TEXT PROVIDED:
Another shower and a good breakfast with about half a dozen cups of coffee helped to restore my morale. And this is the first time ever that I've been asked for my voucher for breakfast from the Comfort Inn. It's a good job that I had one left over from a previous visit, that's all I can say.
And after a fruitless attempt to install Skype on my new little computer, it was time for me to wander off and wait for the shuttle bus for the ride back to the airport to find my plane.
I've plenty of photos of the hotel from my previous visits here so I won't bore you with another one but I've never shown you a photo of the shuttle bus before. This should keep you out of mischief for a while, then.
However I have warned you before about the fact that the hotel is right at the end of the runway. You don't need an alarm call if you go to sleep with the window open, that's for sure. At about 06:00 everything starts up at the airport and that is that for your beauty sleep.
It was of course at another Airport Hotel, the Hotelissimo Les Relais Bleus just down the road from here at Gonesse, where on 25th July 2000 the residents were awoken by a Concorde trying to fly in through an open window.
At the airport, check-in was pretty painless, just for a change. I'd switching my luggage around a little so that the camera bag went in the suitcase along with Strawberry Moose, the laptop and the Nikon D5000 went in the backpack and the rest of my butties (I still don't trust Air Transit) went into a plastic carrier bag scrounged from the hotel.
The luggage in the hold was still within the permitted limits, and of course, as the day goes on, the carrier bag will become emptier and emptier as I eat all of the food.
Now all that remains, apart from relaying all the drains
is to run the gauntlet of what are laughingly called "Security Guards". Will I have another pervert this year wanting to grope me in places only the much-maligned Percy Penguin (who deosn't feature in these pages half as much as she deserves) is permitted.
On the other hand, Jenny Agutter or Kate Bush might have found a job as an airport security guard, in which case they would find me with more than my arms up as they searched me.
But before I leave my comfy little spec behind a pillar at the back of the check-in desks, a big thanks to the girl with the long fingernails sitting right behind me who succeeded in prising the security cover off a hidden power socket for me. Yes, I awarded her First Prise for that.
Passing through the "security guards" at the airport was relatively painless, simply because I was well-prepared.
Basically, now that my body is telling me that I'm old, I've decided that I'm not going to be a miserable old ghit like some, I'm going to be old and bad-tempered and crotchety and give everyone a hard time.
If anyone ever says anything, I'll blame it all on dementia. There will be plenty of witnesses to that - after all, people have been saying that for years that I'm demented.
Arriving at the departure gate, I can see that we've drawn the bus stop again. Clearly Air Transit can't afford to buy terminal space and they have parked their machine down amongst the weeds at the far end of the airport.

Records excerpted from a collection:
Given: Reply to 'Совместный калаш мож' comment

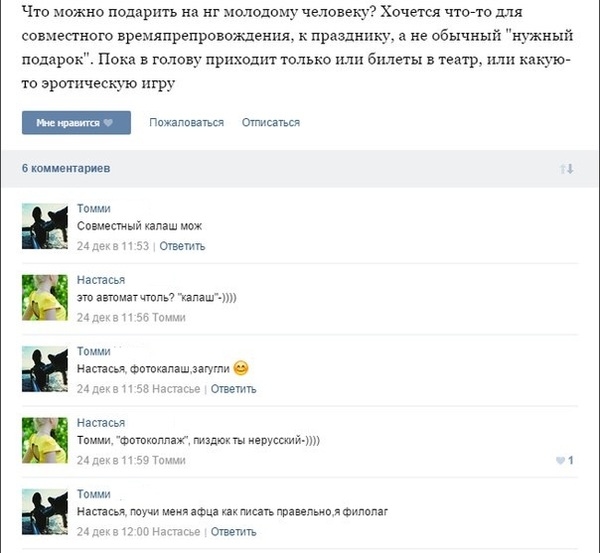Looking at the screenshot, I should click(x=182, y=246).
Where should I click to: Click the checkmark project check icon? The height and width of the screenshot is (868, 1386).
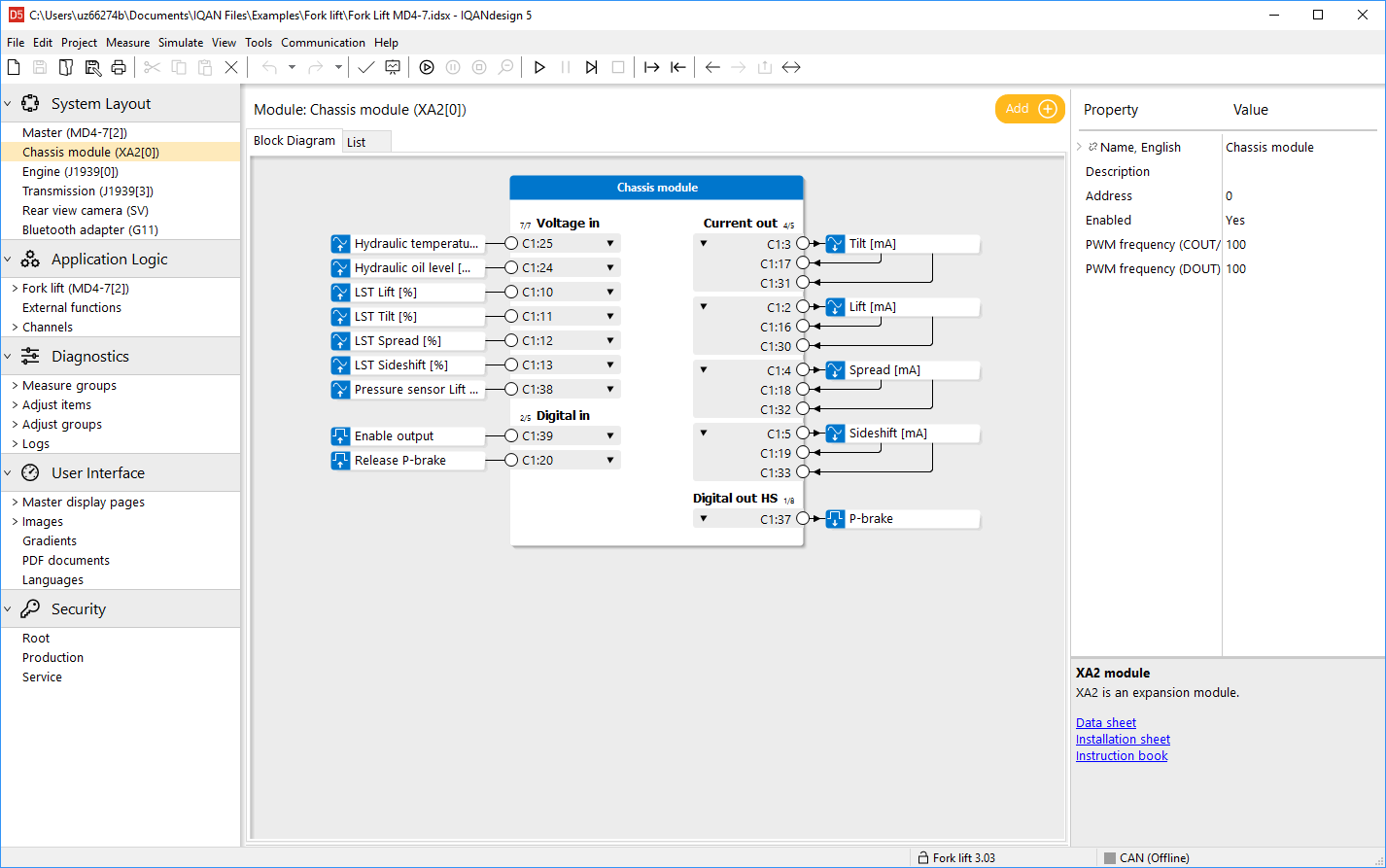(x=365, y=67)
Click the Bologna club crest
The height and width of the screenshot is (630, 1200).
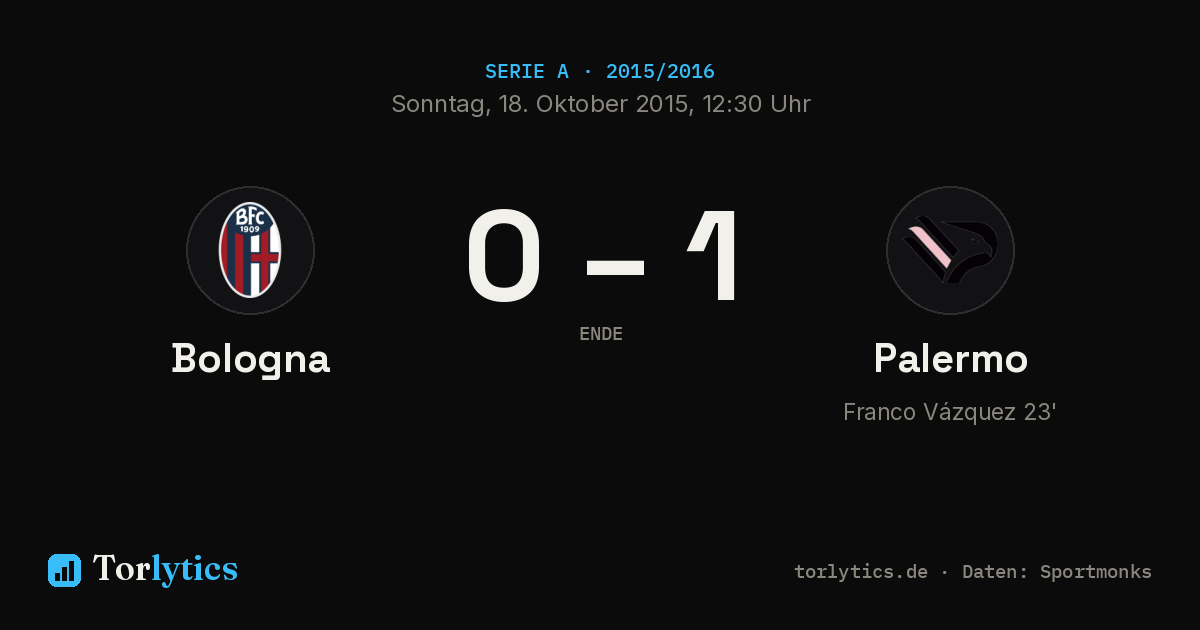(x=250, y=250)
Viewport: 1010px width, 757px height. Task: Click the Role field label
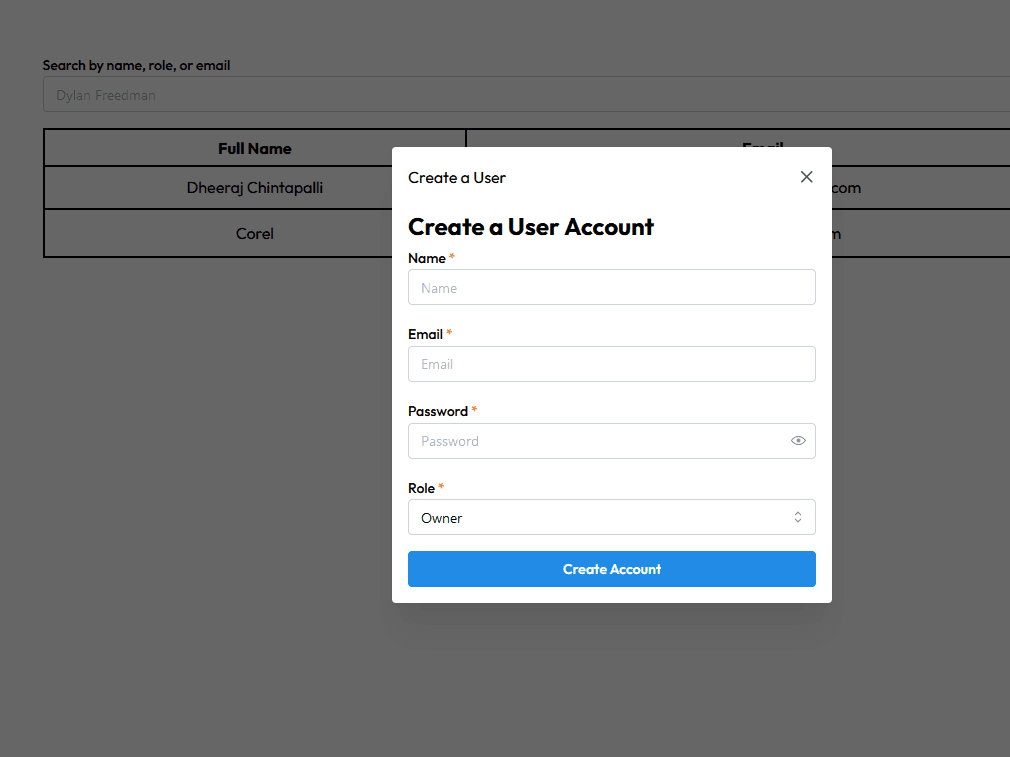click(421, 488)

GIVEN EXERCISE 1: Retype the stretch of the airport journey text from "At the airport, check-in" through "deserves) is permitted.".
GIVEN EXERCISE 2: Continue the airport journey text from its last sentence.
The items are separate from the airport journey text.

WRITTEN ANSWER 1:
At the airport, check-in was pretty painless, just for a change. I'd switching my luggage around a little so that the camera bag went in the suitcase along with Strawberry Moose, the laptop and the Nikon D5000 went in the backpack and the rest of my butties (I still don't trust Air Transit) went into a plastic carrier bag scrounged from the hotel.
The luggage in the hold was still within the permitted limits, and of course, as the day goes on, the carrier bag will become emptier and emptier as I eat all of the food.
Now all that remains, apart from relaying all the drains
is to run the gauntlet of what are laughingly called "Security Guards". Will I have another pervert this year wanting to grope me in places only the much-maligned Percy Penguin (who deosn't feature in these pages half as much as she deserves) is permitted.

WRITTEN ANSWER 2:
The economy class passengers will have to push the machine onto the tarmac ready for take-off and once in the air (if we ever make it that far) we will be delayed while we go crop-spraying, a little sideline that Air Transit has, in order to earn money for the fuel.
You may remember last night when I was telling you all about the dire consequences of taking a photograph at a restricted site such as an airport. And sure enough, as I unshipped the camera to take a photograph of our rusty steed, I was pounced upon by two airport security guards.
Apparently the Aeroport Charles de Gaulle is indeed a restricted site and photography on the concrete pan out here is strictly prohibited, even though you can see it on Google Maps from 200 metres up. Nice and polite though the security guards were, which always makes a change, but nevertheless quite intransigent.
It's all a load of nonsense if you ask me. I think that they probably didnt want a photo taken of the mechanics glueing the aeroplane back together again or chasing the livestock out of the interior.
However, Yours Truly is not as easily put off as all of that, and a crafty underarm shot when the security guards turned their backs showed you just how effective this airport security really is.
As I have said so many times before on so many different occasions, the only reason that there aren't more security "incidents" is that the "terrorists" can't be bothered to carry them out.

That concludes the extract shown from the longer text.